Mubadalah.id – Netflix memproduksi film yang diangkat dari kisah nyata seorang Anna Delvey aka Anna Sorokin, seorang wanita berkebangsaan Jerman yang tinggal di New York. Dalam circle pergaulan sehari-harinya di New York, ia mengaku kepada kenalan-kenalannya sebagai anak seorang konglomerat di Jerman yang mencoba untuk latihan hidup mandiri. Ia mengatakan kepada teman-temannya bahwa ia memiliki dana perwalian dari ayahnya sebanyak 60 Milyar dolar yang bisa dicairkan untuk membiayai hidup dan bisnis yang akan dibangunnya.
Ya, Anna Delvey yang bernama asli Anna Sorokin adalah perempuan berusia 26 tahun yang sangat terobsesi menjadi pebisnis wanita yang memiliki selera seni yang tinggi dan pandai bersikap sebagaimana golongan kelas atas alias golongan satu persen di Kota New York.

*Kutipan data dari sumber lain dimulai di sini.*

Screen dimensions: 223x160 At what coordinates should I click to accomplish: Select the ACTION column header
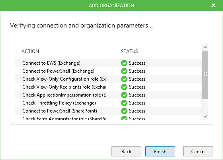(30, 51)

Ia memiliki kemampuan berbahasa asing yang fasih dan berpenampilan elegan. Ia tampak terlihat sebagai orang kaya lama (old money) dan tentu saja ia mempelajari etika ber-“harga diri” ala orang-orang kaya. Ia sesekali mentraktir teman-temannya untuk menunjukkan kelasnya, walaupun ketika dia kehabisan uang, ia pun tak segan untuk menggunakan kartu kredit orang lain untuk membiayai hidupnya.

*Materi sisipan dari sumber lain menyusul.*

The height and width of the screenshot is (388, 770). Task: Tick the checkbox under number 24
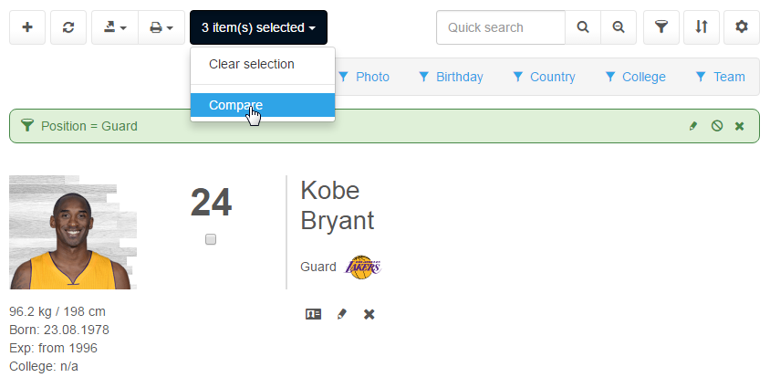click(211, 239)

Film ini dimulai dari scene di mana Anna sudah menjadi seorang tahanan polisi karena dilaporkan oleh bank dan beberapa perusahaan keuangan yang mengalami kerugian karena meminjamkan dia uang tanpa agunan property apapun, dan jaminan apapun. Anna adalah seorang pengangguran yang sangat terobsesi menjadi seorang pebisnis kelas atas, hidup ala sosialita. Ia suka menginap dari satu hotel ke hotel lainnya dan hidup dengan bermewah-mewahan.
Seleranya terhadap barang-barang mahal dan bagus tidak ditunjangnya dengan kegigihan bekerja keras. Ia sebetulnya bekerja keras sih, tapi ia bekerja keras untuk mengelabui orang-orang bahwa ia adalah orang kaya dan dengan cara itu ia bisa dipercaya untuk mengelola sebuah bisnis, dan tentu saja dipercaya untuk menggunakan uang seseorang.

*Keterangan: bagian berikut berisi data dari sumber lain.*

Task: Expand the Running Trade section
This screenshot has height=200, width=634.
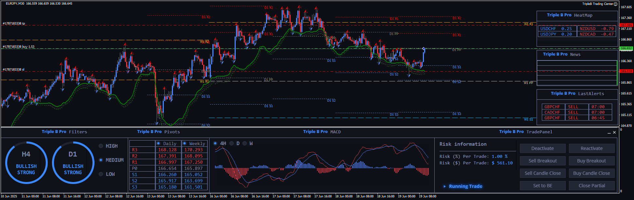Action: (444, 186)
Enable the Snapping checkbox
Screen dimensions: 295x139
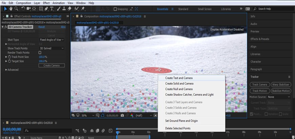pyautogui.click(x=115, y=9)
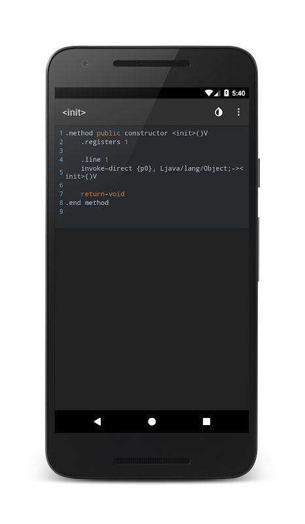The image size is (305, 524).
Task: Click line number 1 in the gutter
Action: coord(61,133)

Karakternya yang seperti itu menjadi semakin menjadi-jadi ketika ia berpacaran dengan seorang laki-laki yang juga suka membual seperti dia. Ia menghabiskan uang investornya yang menitipkan uang di perusahaan rintisannya dan bahkan start up itu sudah bangkrut sebelum sempat launching. Hehehe sungguh pasangan yang serasi memang. Tapi kemudian mereka berpisah karena masing-masing sudah tidak bisa berjalan bersama-sama, dan tentu saja karena baik Anna maupun pacarnya menyangka kalau pasangannya adalah pewaris orang kaya (the heirs), tapi nyatanya sama-sama bokek.
Kembali lagi ke cerita Anna Delvey. Sebetulnya ia hampir saja menemukan momentumnya dan bisa menjalankan bisnis yang ia sebut sebagai social exculusive club yang dia namai dengan Anna Delvey Foundation. Klub sosial ini adalah bisnis berupa galeri seni dan restoran juga acara-acara pertemuan para pebisnis di seluruh dunia yang sedang sibuk mencari lahan investasi yang bonafide.
Tapi itu kandas karena Anna ketahuan tidak memiliki property apapun di Jerman sebagai agunan atas pinjamannya. Kesialannya semakin bertambah lagi ketika dia diadukan oleh temannya sendiri karena ia menguras kartu kredit temannya sampai habis. temannya kesal sebab uangnya tidak dikembalikan, ia nekat melaporkan Anna ke polisi.
Anna Delvey menemui kesialan hingga aksinya gagal. Sampai saat ini, Anna tidak pernah mau mengakui bahwa dirinya menipu perusahaan-perusahaan keuangan itu karena dia berpikiran bahwa dia hanya meminjam saja dan akan membayarnya kalau bisnisnya sudah berjalan. Tapi logika lembaga keuangan tidak begitu. Untuk memberikan pinjaman pada seseorang, maka lembaga keuangan harus memiliki hal-hal yang dia ia agunkan seperti property atau minimal dia memiliki cashflow bulanan yang cukup untuk membayar hutangnya setiap bulan.
Yang menarik di sini adalah logika Anna? Apa yang diinginkan Anna? Apakah ia semata menginginkan uang? Jika ia menginginkan uang mengapa ia tidak memilih menikahi pria kaya lalu mengeruk uangnya? Atau ia menginginkan menjadi seorang pendiri dan pemimpin perusahaan? Anna memang menyukai uang, tetapi ia tidak semata-mata menginginkan itu.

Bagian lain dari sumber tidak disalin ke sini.